Conyers Sends New Letters to Agencies, Continues to Amend Request by 52 Congressmen, Argues Fees Should be Waived as Agencies Keep Up Stonewall
Congressman John Conyers (D-MI) is continuing his negotation, on behalf of more than 50 members of the U.S. House of Representatives, for the release of documents related to the Bush Administration's plans for War in Iraq long prior to the beginning of hostilities, according to new letters written by the ranking member of the U.S. House Judiciary Committee and obtained exclusively by The BRAD BLOG.
After the revelations in Spring of 2005 from the so-called Downing Street Memo and other related documents --- a series of secret memos created by British officials documenting Bush Administration efforts to "fix" the "intelligence and facts...around the policy" of going to war with Iraq no matter what --- Freedom of Information Act (FOIA) requests were filed by 52 House Members [PDF], including Conyers, for the release of documentation of Administration Iraq policies going as far back as the day after the 2000 Election.
The original FOIA requests were filed [PDF] with both the Departments of Defense and State, in June of 2005 after the disclosure in May, by Sunday Times of London, of the initial memo.

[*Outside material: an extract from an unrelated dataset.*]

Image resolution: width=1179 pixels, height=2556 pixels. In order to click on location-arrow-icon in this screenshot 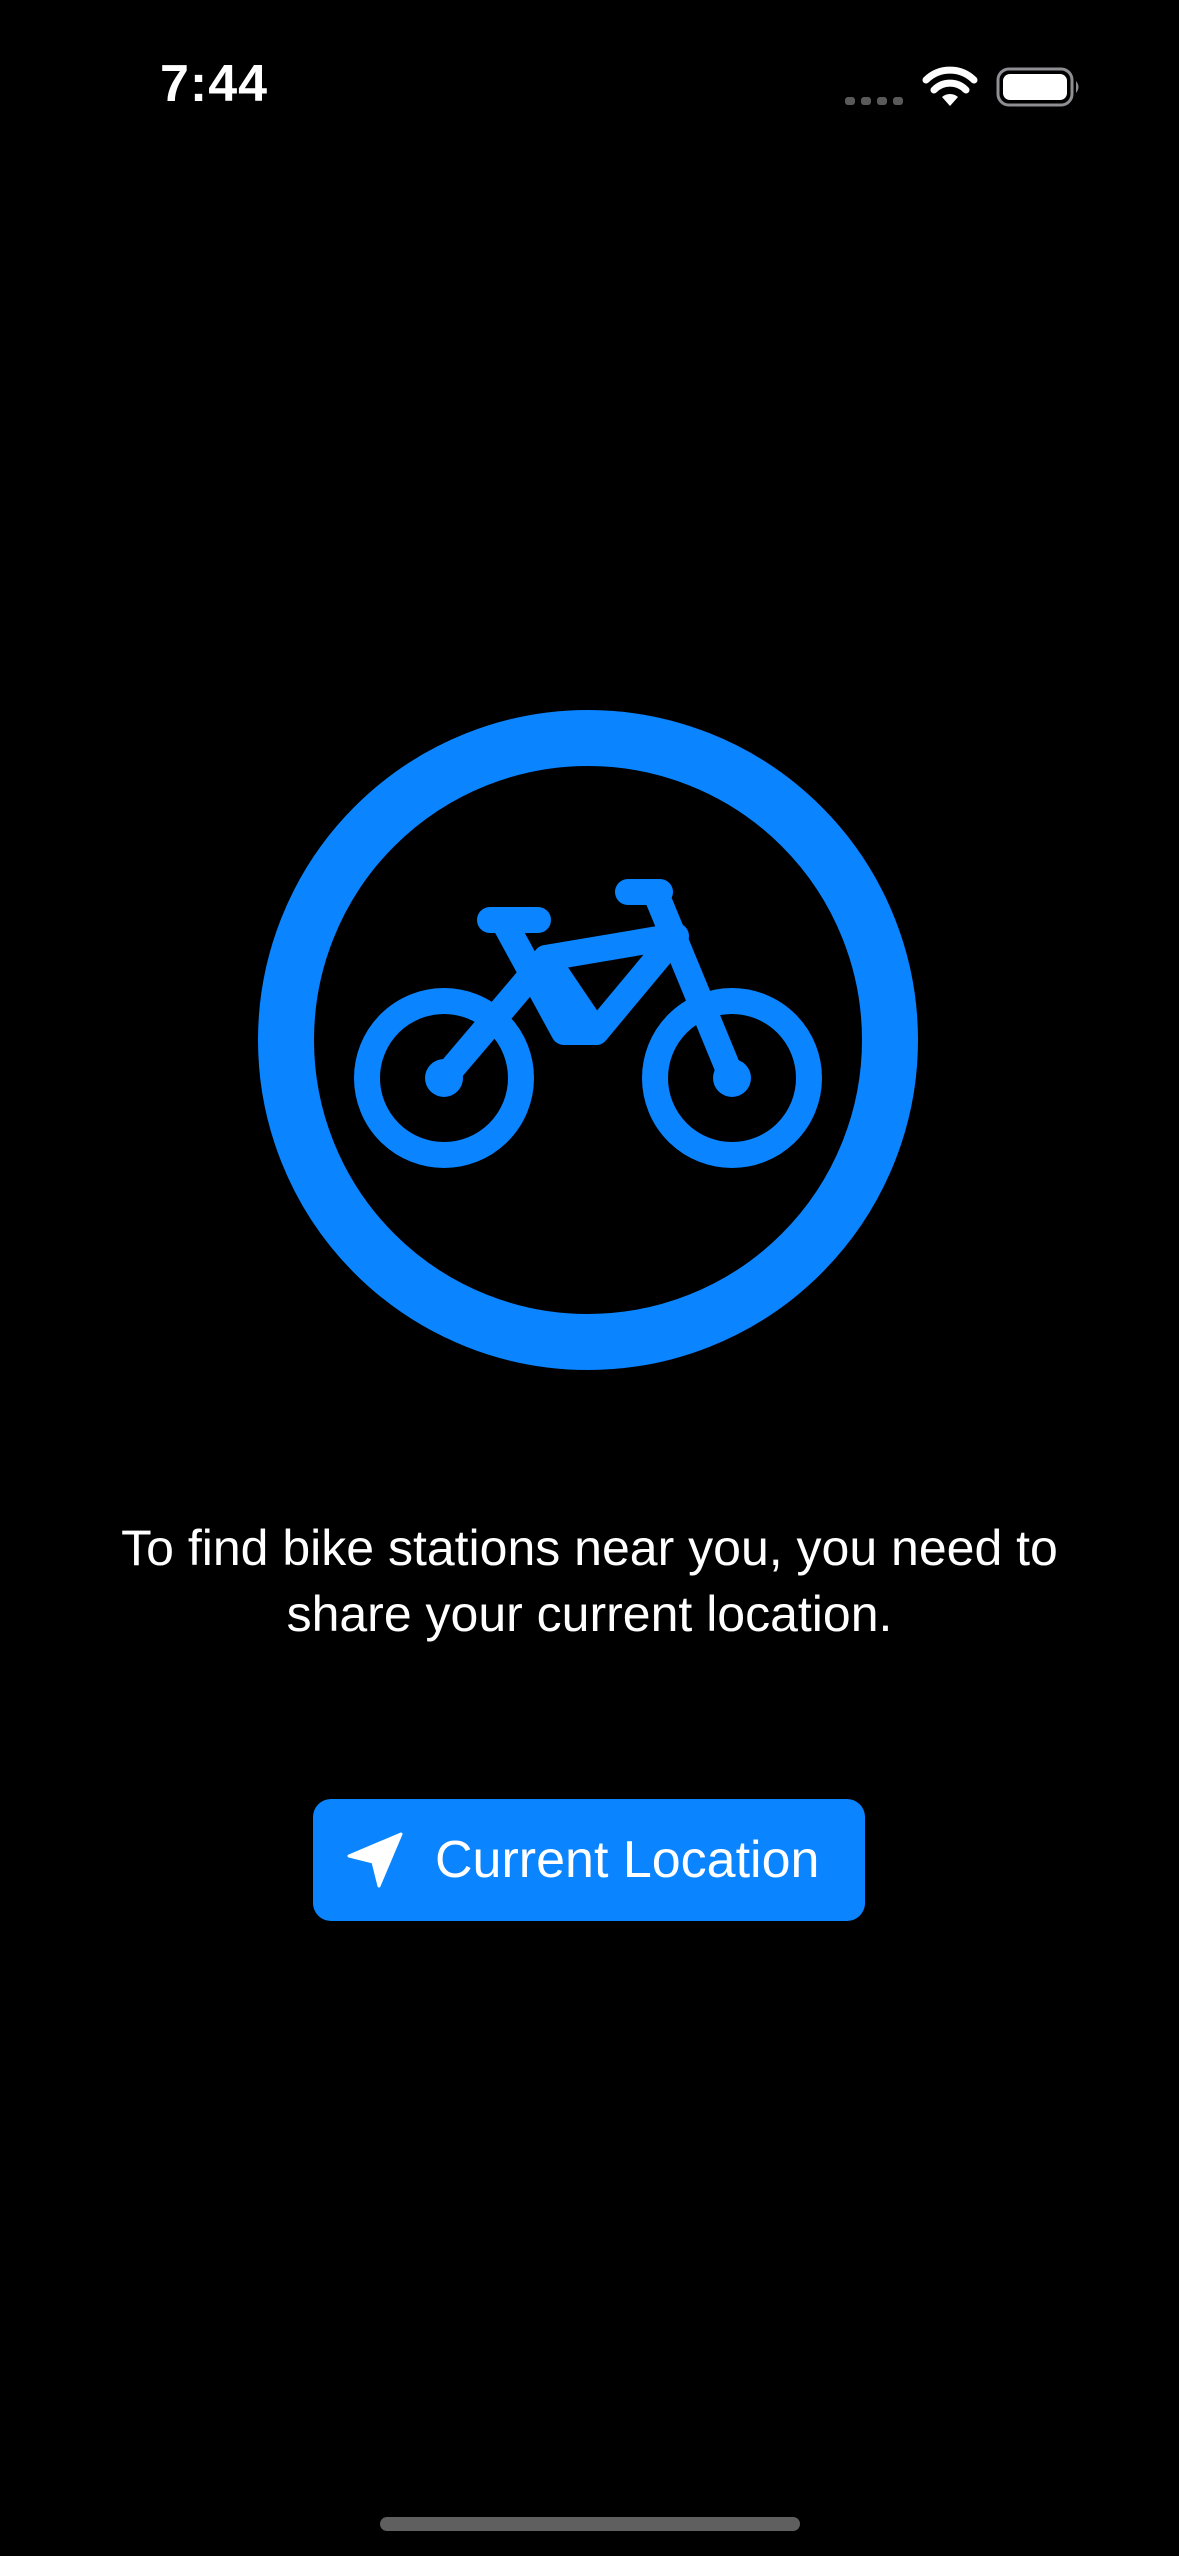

Both federal agencies have largely stonewalled in response to the request. Correspondence from the agencies have claimed that the House Members must first agree to pay large fees for the requested material on the grounds that they do not meet FOIA standards which allow such fees to be waved.
The Dept. of Defense has estimated [PDF] the fees chargeable for answering the FOIA request would be approximately $110,000. The State Department has not yet given a similar estimate, but has also informed the members that they would have to agree in advance to such payment.
FOIA, however, allows such processing and copy fees to be waived in cases where the information provided will be widely circulated to the public and will "contribute significantly to the public understanding of activities or operations of the government."
Several communications from both DoD and State have suggested that since the requests for information did not come formally from a U.S. House Committee, the members' request does not meet the standard required for waiving fees or expediting the release of the information.